Exercise task:
Copy out every one of the records exactly as it stands, line by line.

=== Provided records ===

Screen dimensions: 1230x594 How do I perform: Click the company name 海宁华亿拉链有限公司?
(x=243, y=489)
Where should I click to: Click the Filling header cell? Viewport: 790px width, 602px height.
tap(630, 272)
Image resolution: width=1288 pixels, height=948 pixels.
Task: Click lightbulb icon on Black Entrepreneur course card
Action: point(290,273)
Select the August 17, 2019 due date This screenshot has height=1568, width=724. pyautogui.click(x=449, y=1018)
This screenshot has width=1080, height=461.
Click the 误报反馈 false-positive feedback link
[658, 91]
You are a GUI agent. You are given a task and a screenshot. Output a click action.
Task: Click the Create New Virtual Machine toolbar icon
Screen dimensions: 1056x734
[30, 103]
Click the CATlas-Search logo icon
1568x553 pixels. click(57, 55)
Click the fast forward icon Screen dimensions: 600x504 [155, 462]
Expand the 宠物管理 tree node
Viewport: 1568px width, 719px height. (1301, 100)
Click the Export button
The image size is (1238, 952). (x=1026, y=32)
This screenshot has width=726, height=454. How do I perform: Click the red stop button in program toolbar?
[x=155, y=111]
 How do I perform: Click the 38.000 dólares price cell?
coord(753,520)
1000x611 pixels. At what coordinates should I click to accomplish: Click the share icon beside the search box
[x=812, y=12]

===

Final answer:
Screen dimensions: 1230x594 How do I perform: Click the company name 海宁华亿拉链有限公司?
(x=243, y=489)
Where should I click to: Click the Filling header cell? Viewport: 790px width, 602px height.
tap(630, 272)
Image resolution: width=1288 pixels, height=948 pixels.
Task: Click lightbulb icon on Black Entrepreneur course card
Action: point(290,273)
Select the August 17, 2019 due date This screenshot has height=1568, width=724. pyautogui.click(x=449, y=1018)
This screenshot has width=1080, height=461.
Click the 误报反馈 false-positive feedback link
[658, 91]
You are a GUI agent. You are given a task and a screenshot. Output a click action.
Task: Click the Create New Virtual Machine toolbar icon
Screen dimensions: 1056x734
[30, 103]
Click the CATlas-Search logo icon
1568x553 pixels. click(57, 55)
Click the fast forward icon Screen dimensions: 600x504 [155, 462]
Expand the 宠物管理 tree node
Viewport: 1568px width, 719px height. (1301, 100)
Click the Export button
The image size is (1238, 952). (x=1026, y=32)
This screenshot has width=726, height=454. How do I perform: Click the red stop button in program toolbar?
[x=155, y=111]
 How do I perform: Click the 38.000 dólares price cell?
coord(753,520)
1000x611 pixels. At what coordinates should I click to accomplish: Click the share icon beside the search box
[x=812, y=12]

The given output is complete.